# Doh moment ... Panaracer Pasela tires



## tarwheel2 (Jul 7, 2005)

I installed some Panaracer Pasela TGs on my commuter bike a couple of weeks ago but removed them after two days because my bike felt so much slower. Actually, it wasn't just a feeling -- my average speed those two days was about 2 mph slower than usual.

I got to looking at the Panaracers over the weekend and realized that they have a directional arrow on the sidewalls. They actually are supposed to be mounted with the tread facing a certain direction -- the opposite of how I had installed them. I always install my tires so the decal lines up with the valve on the quick release side of my bike, so I can more easily locate holes in tubes when I get a flat. Turns out that the tread was facing backwards when I mounted the tires my usual way.

I've never used bike tires before than had directional treads. Is this common? I've always used Michelins and other tires without much tread and no directional requirements. BTW, my bike definitely rolled a lot smoother and faster with the tires turned the right way.

(I also posted this thread in the Wheels and Tires forum.)


----------



## MB1 (Jan 27, 2004)

It is fairly common with mountain bike tires, less so with road tires but as you now know such tires do exist.


----------



## snapdragen (Jan 28, 2004)

Hmmm, I'd better go check mine.....


----------



## FatTireFred (Jan 31, 2005)

isn't it more typical to line up the decals on the driveside?


----------



## My Own Private Idaho (Aug 14, 2007)

I have a hard time believing that tires on backwards would result in a 2mph difference.

I'm not saying it didn't, I'm just saying it would surprise me, that's all.


----------



## filtersweep (Feb 4, 2004)

Someone had to say what we were all thinking.

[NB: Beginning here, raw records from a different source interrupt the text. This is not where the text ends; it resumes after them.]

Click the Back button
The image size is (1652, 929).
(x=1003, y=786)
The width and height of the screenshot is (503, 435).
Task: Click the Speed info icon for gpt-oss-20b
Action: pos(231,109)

My Own Private Idaho said:


> I have a hard time believing that tires on backwards would result in a 2mph difference.
> 
> I'm not saying it didn't, I'm just saying it would surprise me, that's all.


----------



## tarwheel2 (Jul 7, 2005)

To clarify, I don't think the tires caused me to go 2 mph slower, but it wasn't just my imagination that they were slower. Part of the "recorded" lower speed was due not resetting my bike computer for the larger tires. Plus, it was hot and I was kind of dragging on those days. But I've ridden enough miles on various tires and wheels to notice when my bike is rolling slower, and it definitely felt much slower. And I felt a noticeable difference in speed today with the tires turned the correct direction.


----------